**WHAT YOU NEED TO DO:**
Match the word "three". Return each line of the data below where it appears.

**DATASET EXCERPTS:**
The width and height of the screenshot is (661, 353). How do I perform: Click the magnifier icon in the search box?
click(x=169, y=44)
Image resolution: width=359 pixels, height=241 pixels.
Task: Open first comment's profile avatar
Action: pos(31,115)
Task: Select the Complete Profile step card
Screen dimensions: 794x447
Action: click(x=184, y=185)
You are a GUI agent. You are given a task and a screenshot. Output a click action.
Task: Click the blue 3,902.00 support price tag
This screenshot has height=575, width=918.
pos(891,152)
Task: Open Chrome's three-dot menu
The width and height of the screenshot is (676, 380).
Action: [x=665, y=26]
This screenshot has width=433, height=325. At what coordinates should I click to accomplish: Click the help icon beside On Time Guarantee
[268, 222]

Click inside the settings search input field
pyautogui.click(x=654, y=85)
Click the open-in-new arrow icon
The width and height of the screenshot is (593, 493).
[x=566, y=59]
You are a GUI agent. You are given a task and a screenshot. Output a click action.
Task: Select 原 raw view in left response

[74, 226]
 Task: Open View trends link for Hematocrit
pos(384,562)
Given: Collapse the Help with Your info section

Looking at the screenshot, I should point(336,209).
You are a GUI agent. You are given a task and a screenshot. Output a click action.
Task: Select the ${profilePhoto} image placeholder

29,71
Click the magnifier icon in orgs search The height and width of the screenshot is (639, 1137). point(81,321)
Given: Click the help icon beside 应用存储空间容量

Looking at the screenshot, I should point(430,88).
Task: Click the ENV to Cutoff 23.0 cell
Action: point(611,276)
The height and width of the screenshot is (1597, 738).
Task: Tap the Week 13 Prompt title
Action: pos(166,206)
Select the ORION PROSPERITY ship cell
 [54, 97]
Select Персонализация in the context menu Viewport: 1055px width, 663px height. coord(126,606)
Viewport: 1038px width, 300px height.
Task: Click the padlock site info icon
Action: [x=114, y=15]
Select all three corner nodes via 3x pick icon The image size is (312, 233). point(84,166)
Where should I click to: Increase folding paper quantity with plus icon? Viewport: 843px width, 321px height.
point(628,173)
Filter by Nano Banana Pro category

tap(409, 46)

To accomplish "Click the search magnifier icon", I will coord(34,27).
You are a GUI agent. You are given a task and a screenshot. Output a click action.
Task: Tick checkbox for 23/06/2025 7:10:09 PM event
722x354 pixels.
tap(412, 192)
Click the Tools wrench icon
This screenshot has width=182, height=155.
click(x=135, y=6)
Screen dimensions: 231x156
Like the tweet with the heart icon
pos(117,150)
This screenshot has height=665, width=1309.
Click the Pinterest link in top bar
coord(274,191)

**ANSWER BOX:**
Task: Open Chrome's three-dot menu
Select all three corner nodes via 3x pick icon The image size is (312, 233). point(84,166)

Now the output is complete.